What Builds Good Reputation
- High open rates: People opening your emails signals they are wanted
- Click engagement: Clicks indicate valuable content
- Replies: The strongest signal of legitimate communication
- Low bounces: You are sending to valid addresses
- Few spam complaints: People are not marking you as junk
What Damages Reputation
- High bounce rates: Sending to invalid addresses looks spammy
- Spam complaints: Even 0.1% complaint rate is concerning
- Spam traps: Old addresses turned into honeypots
- Sudden volume spikes: Going from 100 to 10,000 emails overnight looks suspicious
- Inconsistent patterns: Sporadic large bursts then silence
Practical Guidelines for Broadcasts
Permission is Everything
Only email people who explicitly opted in. Beyond legal requirements, permission-based email performs dramatically better. Purchased lists destroy deliverability fast.
List Hygiene
- Remove bounced addresses immediately
- Consider removing subscribers who have not opened in 6+ months
- Implement double opt-in for new subscribers
- Verify email addresses at signup
Consistent Sending
Regular sending patterns build reputation. Whether weekly or monthly, maintain consistency.
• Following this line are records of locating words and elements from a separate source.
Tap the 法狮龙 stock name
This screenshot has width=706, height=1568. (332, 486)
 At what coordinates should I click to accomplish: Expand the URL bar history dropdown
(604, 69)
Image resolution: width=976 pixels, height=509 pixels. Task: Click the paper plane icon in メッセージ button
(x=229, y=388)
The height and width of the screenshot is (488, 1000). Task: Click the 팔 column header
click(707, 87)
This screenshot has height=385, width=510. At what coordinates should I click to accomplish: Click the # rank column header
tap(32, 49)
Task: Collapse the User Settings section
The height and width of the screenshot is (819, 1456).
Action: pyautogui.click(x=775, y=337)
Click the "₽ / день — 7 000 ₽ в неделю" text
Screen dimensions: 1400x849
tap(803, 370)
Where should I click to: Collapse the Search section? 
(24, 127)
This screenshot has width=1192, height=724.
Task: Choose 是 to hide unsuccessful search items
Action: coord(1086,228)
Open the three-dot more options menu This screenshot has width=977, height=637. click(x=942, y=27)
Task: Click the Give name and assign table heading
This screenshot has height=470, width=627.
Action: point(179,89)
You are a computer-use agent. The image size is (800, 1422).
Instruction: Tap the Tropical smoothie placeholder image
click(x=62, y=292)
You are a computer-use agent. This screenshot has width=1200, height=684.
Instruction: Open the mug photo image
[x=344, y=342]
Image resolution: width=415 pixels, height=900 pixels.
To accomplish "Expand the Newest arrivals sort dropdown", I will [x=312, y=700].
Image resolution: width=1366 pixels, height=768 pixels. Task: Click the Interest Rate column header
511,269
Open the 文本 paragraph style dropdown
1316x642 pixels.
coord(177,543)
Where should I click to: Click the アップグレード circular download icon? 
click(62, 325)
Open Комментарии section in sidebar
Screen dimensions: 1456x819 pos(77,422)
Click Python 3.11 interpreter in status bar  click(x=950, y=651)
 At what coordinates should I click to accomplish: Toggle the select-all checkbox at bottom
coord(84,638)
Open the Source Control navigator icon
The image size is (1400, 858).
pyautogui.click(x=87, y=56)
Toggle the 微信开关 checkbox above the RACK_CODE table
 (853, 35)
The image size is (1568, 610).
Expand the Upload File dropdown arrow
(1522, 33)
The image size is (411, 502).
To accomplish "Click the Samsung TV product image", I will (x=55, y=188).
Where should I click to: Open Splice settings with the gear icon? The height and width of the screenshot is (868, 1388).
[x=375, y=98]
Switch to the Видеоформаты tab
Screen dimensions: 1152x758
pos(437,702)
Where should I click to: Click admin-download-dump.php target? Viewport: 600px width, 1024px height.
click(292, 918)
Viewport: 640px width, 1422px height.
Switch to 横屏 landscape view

Sporadic blasts after months of silence look suspicious.
Easy Unsubscribe
Make unsubscribing one click, no login required. If people cannot unsubscribe easily, they will mark you as spam. That hurts far more than losing a subscriber.
What Your Provider Handles
Good email broadcast services handle most infrastructure concerns:
- IP reputation management
- Bounce processing and suppression
- Feedback loop processing (spam complaints)
- List-Unsubscribe headers
- Automatic removal of problem addresses
Services like Sequenzy, SendGrid, and Mailchimp manage this automatically. Let them handle the infrastructure while you focus on content.
Testing Deliverability
Before major broadcasts:
- Send test emails to your own Gmail, Outlook, and Yahoo accounts
- Check if they hit inbox or spam
- Use tools like Mail-Tester.com for detailed analysis
- Check Google Postmaster Tools if you send significant volume to Gmail
Warning Signs to Watch
- Open rates dropping suddenly: Might be deliverability, might be content. Investigate.
- Bounce rates above 2%: Something is wrong with your list hygiene.
- Spam complaints above 0.1%: Review your sending practices.
- Emails going to spam for specific providers: Check authentication and content for that provider.
What Does Not Matter Much
Things people worry about that rarely cause actual problems:
- Email length: Gmail does not penalize long emails
- Image-to-text ratio: Old spam filter logic, mostly irrelevant now
- "Spam trigger words": "Free" in your subject line will not tank deliverability
- Send time optimization: Matters more for opens than delivery
Provider-Specific Considerations
Gmail
The largest email provider. Uses sophisticated engagement-based filtering. High engagement with Gmail users improves placement. Register for Google Postmaster Tools for visibility.
Microsoft (Outlook/Hotmail)
Can be strict about new senders. SNDS (Smart Network Data Services) provides reputation visibility. Warm up gradually for Microsoft domains.
Yahoo/AOL
Register for feedback loops to know when users mark you as spam. Generally follows similar patterns to other major providers.
The Bottom Line
Email deliverability comes down to:
- Proper DNS authentication (SPF, DKIM, DMARC)
- Using a reputable email broadcast service
- Only emailing people who opted in
- Making unsubscribe easy
- Removing bad addresses promptly
- Sending consistently over time
That is 90% of deliverability. The remaining 10% is edge cases you will handle as they come up. Focus on the fundamentals and you will reach the inbox.